Giving up is always an option. And a good option. Someone who says "Never give up" has not lain in a ditch on the side of a road seeing inside their knees or hear the crunch and felt the agony of their own splintered bones.
In "What you don't know won't hurt you" Dani Shapiro finds out in her 50s, after her parents have passed away, that she is not her father's biological daughter. It was something she sensed all of her life, but only found out with a DNA test. She was devastated. She wanted to know from her parents. The phrase is crazy in so many other contexts. More than a century ago, my grandfather did not listen to the news and almost died by being drafted into the Russian Army--not a good place for Jews. What he did not know--that World War I had begun--almost killed him
In the fourth episode, Google Executive Annie Jean Baptiste talks about the pitfalls and problems of trusting your gut. She makes an excellent case of how trusting your gut means trusting that what you already know is enough for any situation--that our own limited experience is sufficient for any whatever we might confront. The wider our world the more likely our gut will be deceived.
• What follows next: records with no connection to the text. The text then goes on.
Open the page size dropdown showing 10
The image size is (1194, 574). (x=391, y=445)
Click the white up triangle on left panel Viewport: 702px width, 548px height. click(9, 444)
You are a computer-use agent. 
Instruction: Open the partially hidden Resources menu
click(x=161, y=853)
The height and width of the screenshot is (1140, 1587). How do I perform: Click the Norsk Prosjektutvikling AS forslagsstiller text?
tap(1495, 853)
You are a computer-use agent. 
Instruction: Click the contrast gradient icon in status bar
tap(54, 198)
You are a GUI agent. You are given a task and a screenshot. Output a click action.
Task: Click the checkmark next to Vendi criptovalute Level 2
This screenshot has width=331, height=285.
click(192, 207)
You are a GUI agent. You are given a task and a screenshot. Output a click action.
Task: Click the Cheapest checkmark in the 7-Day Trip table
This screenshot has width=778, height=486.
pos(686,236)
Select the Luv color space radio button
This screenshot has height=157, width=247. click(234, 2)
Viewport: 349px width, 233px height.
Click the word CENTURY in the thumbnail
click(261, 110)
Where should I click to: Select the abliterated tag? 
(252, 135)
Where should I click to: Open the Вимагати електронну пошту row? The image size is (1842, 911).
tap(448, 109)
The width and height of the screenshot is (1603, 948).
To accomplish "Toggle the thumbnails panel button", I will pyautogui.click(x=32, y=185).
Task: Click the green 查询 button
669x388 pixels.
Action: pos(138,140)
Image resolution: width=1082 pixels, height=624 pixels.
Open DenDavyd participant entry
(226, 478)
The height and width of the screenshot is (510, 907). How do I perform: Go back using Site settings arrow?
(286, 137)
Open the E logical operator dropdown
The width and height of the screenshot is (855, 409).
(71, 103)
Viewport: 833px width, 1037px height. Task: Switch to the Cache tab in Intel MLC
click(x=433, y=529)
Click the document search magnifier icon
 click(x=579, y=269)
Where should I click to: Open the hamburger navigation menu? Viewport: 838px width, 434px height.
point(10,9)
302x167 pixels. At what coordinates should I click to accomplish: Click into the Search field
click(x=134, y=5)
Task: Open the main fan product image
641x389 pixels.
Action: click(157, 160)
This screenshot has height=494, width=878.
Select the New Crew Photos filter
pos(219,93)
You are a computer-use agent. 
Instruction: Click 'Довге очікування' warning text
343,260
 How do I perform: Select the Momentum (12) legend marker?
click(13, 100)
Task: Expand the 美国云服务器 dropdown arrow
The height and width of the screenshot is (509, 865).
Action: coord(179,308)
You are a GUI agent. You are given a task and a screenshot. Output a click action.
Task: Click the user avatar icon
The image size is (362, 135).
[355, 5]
The public figures famous for trusting their guts are among the more arrogant Americans who every lived: the former President, Sarah Palin and Rush Limbaugh, to name a deplorable few.
Of course, anyone with expertise can trust their gut within the area in which they are expert: pilots in aircraft, sailors in ships, chemists in labs, etc. But put the sailor in a plane, the chemist in a ship, or a failed reality star in the White House, and the problems happen as fast as storm lightning.
All four episodes were fascinating for me. I am going to listen to them again. And go further in the series.